Exercise objective:
Everything from the line holding "Click the red 合計比率は100%" through the final line of the entries below is to be duplicated exactly, and nothing outside that span.
▼
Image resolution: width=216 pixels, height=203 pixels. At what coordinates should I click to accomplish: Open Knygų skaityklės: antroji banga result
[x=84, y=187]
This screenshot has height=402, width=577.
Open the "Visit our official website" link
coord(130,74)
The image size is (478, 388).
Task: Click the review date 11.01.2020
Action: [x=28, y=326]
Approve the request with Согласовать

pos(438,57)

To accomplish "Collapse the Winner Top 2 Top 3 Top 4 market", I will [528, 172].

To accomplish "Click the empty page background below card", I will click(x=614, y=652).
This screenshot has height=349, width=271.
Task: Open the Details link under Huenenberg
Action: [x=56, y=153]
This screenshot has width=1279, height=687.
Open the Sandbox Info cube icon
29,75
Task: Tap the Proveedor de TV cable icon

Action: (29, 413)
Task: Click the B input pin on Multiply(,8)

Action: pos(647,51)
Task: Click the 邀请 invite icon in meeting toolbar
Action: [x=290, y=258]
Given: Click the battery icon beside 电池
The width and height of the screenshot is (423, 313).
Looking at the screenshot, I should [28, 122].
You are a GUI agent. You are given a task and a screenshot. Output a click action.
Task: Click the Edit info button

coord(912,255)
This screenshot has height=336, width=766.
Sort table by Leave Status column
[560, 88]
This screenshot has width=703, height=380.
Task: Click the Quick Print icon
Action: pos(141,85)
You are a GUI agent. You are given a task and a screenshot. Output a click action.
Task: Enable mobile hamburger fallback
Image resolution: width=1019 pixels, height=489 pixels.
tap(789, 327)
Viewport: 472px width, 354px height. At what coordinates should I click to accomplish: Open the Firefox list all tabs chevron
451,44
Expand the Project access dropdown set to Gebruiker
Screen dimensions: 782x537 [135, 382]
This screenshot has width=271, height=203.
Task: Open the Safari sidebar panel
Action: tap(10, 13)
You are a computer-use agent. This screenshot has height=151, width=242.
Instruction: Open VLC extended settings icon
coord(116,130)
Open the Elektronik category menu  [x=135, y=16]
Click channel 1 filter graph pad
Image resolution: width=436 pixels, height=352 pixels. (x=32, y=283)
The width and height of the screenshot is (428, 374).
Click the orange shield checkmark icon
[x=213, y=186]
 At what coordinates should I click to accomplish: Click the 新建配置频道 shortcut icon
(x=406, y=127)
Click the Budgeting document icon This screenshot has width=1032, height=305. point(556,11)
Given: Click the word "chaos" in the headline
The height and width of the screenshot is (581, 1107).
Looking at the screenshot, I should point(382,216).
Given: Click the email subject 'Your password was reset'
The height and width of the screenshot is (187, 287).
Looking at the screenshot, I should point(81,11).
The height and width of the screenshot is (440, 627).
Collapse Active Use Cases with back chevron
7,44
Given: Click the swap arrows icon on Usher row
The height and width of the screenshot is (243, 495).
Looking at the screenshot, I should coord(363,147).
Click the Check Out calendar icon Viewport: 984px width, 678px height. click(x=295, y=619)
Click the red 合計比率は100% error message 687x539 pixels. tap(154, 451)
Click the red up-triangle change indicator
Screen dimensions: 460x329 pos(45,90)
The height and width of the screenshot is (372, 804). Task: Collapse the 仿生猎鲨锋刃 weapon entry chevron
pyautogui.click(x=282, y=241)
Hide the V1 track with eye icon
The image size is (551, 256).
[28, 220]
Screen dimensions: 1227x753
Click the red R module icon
▲
Answer to this exercise:
Click the red 合計比率は100% error message 687x539 pixels. tap(154, 451)
Click the red up-triangle change indicator
Screen dimensions: 460x329 pos(45,90)
The height and width of the screenshot is (372, 804). Task: Collapse the 仿生猎鲨锋刃 weapon entry chevron
pyautogui.click(x=282, y=241)
Hide the V1 track with eye icon
The image size is (551, 256).
[28, 220]
Screen dimensions: 1227x753
Click the red R module icon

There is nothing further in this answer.